◆ Activity: Please restate the data word for word, leaving out no line.
Start of Supplied records
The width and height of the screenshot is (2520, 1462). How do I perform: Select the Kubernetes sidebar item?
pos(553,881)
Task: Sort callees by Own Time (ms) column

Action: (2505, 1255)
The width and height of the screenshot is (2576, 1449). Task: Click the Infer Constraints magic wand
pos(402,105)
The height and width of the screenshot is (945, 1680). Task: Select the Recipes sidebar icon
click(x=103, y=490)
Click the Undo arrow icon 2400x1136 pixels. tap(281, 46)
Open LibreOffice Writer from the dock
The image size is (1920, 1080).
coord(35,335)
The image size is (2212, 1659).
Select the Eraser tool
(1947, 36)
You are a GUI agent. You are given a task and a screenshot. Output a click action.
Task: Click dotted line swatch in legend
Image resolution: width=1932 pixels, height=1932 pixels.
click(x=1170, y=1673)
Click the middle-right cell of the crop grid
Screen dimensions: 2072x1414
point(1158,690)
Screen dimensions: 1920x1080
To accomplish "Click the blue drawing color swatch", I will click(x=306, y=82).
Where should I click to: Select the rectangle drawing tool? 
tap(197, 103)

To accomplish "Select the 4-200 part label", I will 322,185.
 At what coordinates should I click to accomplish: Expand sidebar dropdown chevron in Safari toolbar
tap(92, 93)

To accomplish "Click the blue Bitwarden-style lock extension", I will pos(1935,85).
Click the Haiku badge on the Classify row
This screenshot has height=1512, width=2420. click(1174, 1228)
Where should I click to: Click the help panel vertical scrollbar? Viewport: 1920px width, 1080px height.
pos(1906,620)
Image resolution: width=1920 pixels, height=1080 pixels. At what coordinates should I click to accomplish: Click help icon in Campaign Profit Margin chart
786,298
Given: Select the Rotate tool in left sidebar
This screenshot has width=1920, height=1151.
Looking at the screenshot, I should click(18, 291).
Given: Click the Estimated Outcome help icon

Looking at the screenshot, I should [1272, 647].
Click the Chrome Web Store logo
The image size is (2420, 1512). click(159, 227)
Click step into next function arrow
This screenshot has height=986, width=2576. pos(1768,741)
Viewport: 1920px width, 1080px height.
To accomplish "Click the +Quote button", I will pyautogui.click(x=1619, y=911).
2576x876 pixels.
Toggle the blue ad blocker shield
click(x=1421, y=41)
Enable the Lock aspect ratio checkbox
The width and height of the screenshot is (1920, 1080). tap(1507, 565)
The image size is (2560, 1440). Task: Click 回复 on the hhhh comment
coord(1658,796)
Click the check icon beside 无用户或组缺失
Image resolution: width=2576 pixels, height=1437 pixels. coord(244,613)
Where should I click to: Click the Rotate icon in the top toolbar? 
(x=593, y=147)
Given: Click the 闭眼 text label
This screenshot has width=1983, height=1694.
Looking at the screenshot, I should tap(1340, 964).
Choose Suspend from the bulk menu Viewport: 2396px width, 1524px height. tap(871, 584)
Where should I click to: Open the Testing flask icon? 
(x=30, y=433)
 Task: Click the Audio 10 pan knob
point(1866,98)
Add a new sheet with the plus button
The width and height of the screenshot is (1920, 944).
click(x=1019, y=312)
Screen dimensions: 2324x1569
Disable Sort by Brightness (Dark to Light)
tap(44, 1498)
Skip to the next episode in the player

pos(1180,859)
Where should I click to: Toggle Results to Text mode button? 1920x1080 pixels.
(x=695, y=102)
End of Supplied records
◆ Answer to the problem:
The width and height of the screenshot is (2520, 1462). How do I perform: Select the Kubernetes sidebar item?
pos(553,881)
Task: Sort callees by Own Time (ms) column

Action: (2505, 1255)
The width and height of the screenshot is (2576, 1449). Task: Click the Infer Constraints magic wand
pos(402,105)
The height and width of the screenshot is (945, 1680). Task: Select the Recipes sidebar icon
click(x=103, y=490)
Click the Undo arrow icon 2400x1136 pixels. tap(281, 46)
Open LibreOffice Writer from the dock
The image size is (1920, 1080).
coord(35,335)
The image size is (2212, 1659).
Select the Eraser tool
(1947, 36)
You are a GUI agent. You are given a task and a screenshot. Output a click action.
Task: Click dotted line swatch in legend
Image resolution: width=1932 pixels, height=1932 pixels.
click(x=1170, y=1673)
Click the middle-right cell of the crop grid
Screen dimensions: 2072x1414
point(1158,690)
Screen dimensions: 1920x1080
To accomplish "Click the blue drawing color swatch", I will click(x=306, y=82).
Where should I click to: Select the rectangle drawing tool? 
tap(197, 103)

To accomplish "Select the 4-200 part label", I will 322,185.
 At what coordinates should I click to accomplish: Expand sidebar dropdown chevron in Safari toolbar
tap(92, 93)

To accomplish "Click the blue Bitwarden-style lock extension", I will pos(1935,85).
Click the Haiku badge on the Classify row
This screenshot has height=1512, width=2420. click(1174, 1228)
Where should I click to: Click the help panel vertical scrollbar? Viewport: 1920px width, 1080px height.
pos(1906,620)
Image resolution: width=1920 pixels, height=1080 pixels. At what coordinates should I click to accomplish: Click help icon in Campaign Profit Margin chart
786,298
Given: Select the Rotate tool in left sidebar
This screenshot has width=1920, height=1151.
Looking at the screenshot, I should click(18, 291).
Given: Click the Estimated Outcome help icon

Looking at the screenshot, I should [1272, 647].
Click the Chrome Web Store logo
The image size is (2420, 1512). click(159, 227)
Click step into next function arrow
This screenshot has height=986, width=2576. pos(1768,741)
Viewport: 1920px width, 1080px height.
To accomplish "Click the +Quote button", I will pyautogui.click(x=1619, y=911).
2576x876 pixels.
Toggle the blue ad blocker shield
click(x=1421, y=41)
Enable the Lock aspect ratio checkbox
The width and height of the screenshot is (1920, 1080). tap(1507, 565)
The image size is (2560, 1440). Task: Click 回复 on the hhhh comment
coord(1658,796)
Click the check icon beside 无用户或组缺失
Image resolution: width=2576 pixels, height=1437 pixels. coord(244,613)
Where should I click to: Click the Rotate icon in the top toolbar? 
(x=593, y=147)
Given: Click the 闭眼 text label
This screenshot has width=1983, height=1694.
Looking at the screenshot, I should tap(1340, 964).
Choose Suspend from the bulk menu Viewport: 2396px width, 1524px height. tap(871, 584)
Where should I click to: Open the Testing flask icon? 
(x=30, y=433)
 Task: Click the Audio 10 pan knob
point(1866,98)
Add a new sheet with the plus button
The width and height of the screenshot is (1920, 944).
click(x=1019, y=312)
Screen dimensions: 2324x1569
Disable Sort by Brightness (Dark to Light)
tap(44, 1498)
Skip to the next episode in the player

pos(1180,859)
Where should I click to: Toggle Results to Text mode button? 1920x1080 pixels.
(x=695, y=102)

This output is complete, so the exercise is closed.